Un programme national
Cet appel au monde de la recherche fait bel et bien suite à la polémique soulevée par l’étude publiée par Gilles-Eric Séralini en octobre 2012 et qui concluait à des effets néfastes du maïs génétiquement modifié K603 et de l’herbicide RoundUp. Mais ce n’est pas sa seule raison d’être : le consortium s’inscrira, plus largement, dans le programme de recherche national lancé en 2010 « conformément au Grenelle de l’environnement » et baptisé Risk’OGM. Il consiste à travailler sur les risques environnementaux et sanitaires liés aux OGM, à produire de nouvelles connaissances et à faire le point sur celles déjà acquises. Le consortium devra donc s’appuyer sur la structure de gouvernance de ce programme national : un comité scientifique et un comité d’orientation ouvert aux « parties prenantes ».
 
Une étude européenne
Par ailleurs, l’Europe a également décidé de financer une étude de toxicité à long terme (2 ans) sur le maïs NK603 et a mandaté l’Efsa, l’autorité européenne de sécurité sanitaire, pour en définir le protocole. Et les candidats français à l’appel devront tenir compte de cette étude européenne lorsqu’ils postuleront. Le temps imparti pour candidater est d’ailleurs court : la date butoir est fixée au 20 septembre.

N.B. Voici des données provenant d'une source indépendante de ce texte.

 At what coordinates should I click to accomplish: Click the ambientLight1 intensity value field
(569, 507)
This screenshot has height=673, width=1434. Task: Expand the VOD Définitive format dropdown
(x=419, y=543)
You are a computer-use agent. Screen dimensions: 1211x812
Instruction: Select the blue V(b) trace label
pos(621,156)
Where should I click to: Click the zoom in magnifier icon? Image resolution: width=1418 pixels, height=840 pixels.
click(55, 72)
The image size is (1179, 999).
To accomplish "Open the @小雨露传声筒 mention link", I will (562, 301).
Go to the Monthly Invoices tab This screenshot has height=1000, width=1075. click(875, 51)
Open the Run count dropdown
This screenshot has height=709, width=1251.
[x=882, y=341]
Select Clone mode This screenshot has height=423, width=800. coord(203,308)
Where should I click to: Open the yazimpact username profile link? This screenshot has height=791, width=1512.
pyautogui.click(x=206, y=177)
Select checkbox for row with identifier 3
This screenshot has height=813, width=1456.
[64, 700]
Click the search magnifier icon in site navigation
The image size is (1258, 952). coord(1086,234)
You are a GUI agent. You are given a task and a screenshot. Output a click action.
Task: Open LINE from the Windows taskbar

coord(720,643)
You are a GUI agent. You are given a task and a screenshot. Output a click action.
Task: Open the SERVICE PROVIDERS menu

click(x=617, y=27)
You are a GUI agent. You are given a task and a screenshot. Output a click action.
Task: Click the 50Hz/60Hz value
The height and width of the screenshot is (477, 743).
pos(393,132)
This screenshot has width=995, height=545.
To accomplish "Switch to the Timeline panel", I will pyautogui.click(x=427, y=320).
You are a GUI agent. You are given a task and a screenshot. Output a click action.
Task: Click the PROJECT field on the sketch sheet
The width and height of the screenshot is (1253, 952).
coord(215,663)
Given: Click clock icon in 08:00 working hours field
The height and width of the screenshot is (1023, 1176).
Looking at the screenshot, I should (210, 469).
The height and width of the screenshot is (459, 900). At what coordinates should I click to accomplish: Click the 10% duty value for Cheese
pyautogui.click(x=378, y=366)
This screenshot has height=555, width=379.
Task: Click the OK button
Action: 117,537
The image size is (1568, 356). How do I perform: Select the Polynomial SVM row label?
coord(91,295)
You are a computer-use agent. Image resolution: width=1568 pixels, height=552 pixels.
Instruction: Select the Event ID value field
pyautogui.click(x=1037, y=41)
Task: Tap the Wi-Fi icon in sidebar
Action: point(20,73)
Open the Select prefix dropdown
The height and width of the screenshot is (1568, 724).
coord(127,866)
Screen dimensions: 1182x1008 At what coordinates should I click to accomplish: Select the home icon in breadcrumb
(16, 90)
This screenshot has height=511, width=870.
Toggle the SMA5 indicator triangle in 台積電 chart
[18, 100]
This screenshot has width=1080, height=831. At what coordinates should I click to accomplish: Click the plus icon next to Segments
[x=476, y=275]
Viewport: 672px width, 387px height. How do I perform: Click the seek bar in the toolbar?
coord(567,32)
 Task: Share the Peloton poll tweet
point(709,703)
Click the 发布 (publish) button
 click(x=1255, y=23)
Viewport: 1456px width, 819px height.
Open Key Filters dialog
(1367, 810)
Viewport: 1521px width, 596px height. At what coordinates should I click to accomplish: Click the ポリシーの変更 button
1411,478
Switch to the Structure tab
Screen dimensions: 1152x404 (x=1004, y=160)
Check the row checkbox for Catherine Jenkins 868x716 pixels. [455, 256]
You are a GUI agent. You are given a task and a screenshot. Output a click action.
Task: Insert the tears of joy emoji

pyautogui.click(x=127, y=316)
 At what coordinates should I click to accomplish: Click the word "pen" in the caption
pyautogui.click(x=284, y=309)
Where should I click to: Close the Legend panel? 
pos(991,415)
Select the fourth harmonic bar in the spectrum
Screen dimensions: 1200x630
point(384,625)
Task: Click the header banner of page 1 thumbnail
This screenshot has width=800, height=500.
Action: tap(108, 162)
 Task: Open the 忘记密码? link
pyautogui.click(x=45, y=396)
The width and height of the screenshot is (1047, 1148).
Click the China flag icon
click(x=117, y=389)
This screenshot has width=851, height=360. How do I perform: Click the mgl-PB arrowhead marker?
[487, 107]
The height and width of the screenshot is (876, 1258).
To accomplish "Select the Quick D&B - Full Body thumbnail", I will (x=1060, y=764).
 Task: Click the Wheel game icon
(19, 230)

Sont invités à répondre les laboratoires publics ou privés, les centres de recherche, les centres techniques, publics, parapublics, privés, les associations, voire des équipes étrangères qui seraient « partie prenante dans une proposition coordonnée par un laboratoire français ».
 
Des précautions
Enfin, seul un projet sera retenu, « réunissant les équipes et les compétences nécessaires sous la forme d’un consortium de partenaires pilotés par un coordinateur unique ». L’appel avance en outre un certain nombre de précautions : une « attention particulière » sera accordée à « l’influence du fonds génétique de l’OGM choisi », au « rôle des conditions environnementales de sa culture », et aux « effectifs et au type d’animaux testés ». Sans doute pour tenir compte de certaines des objections qui avaient été adressées à l’étude publiée par Gilles-Eric Séralini.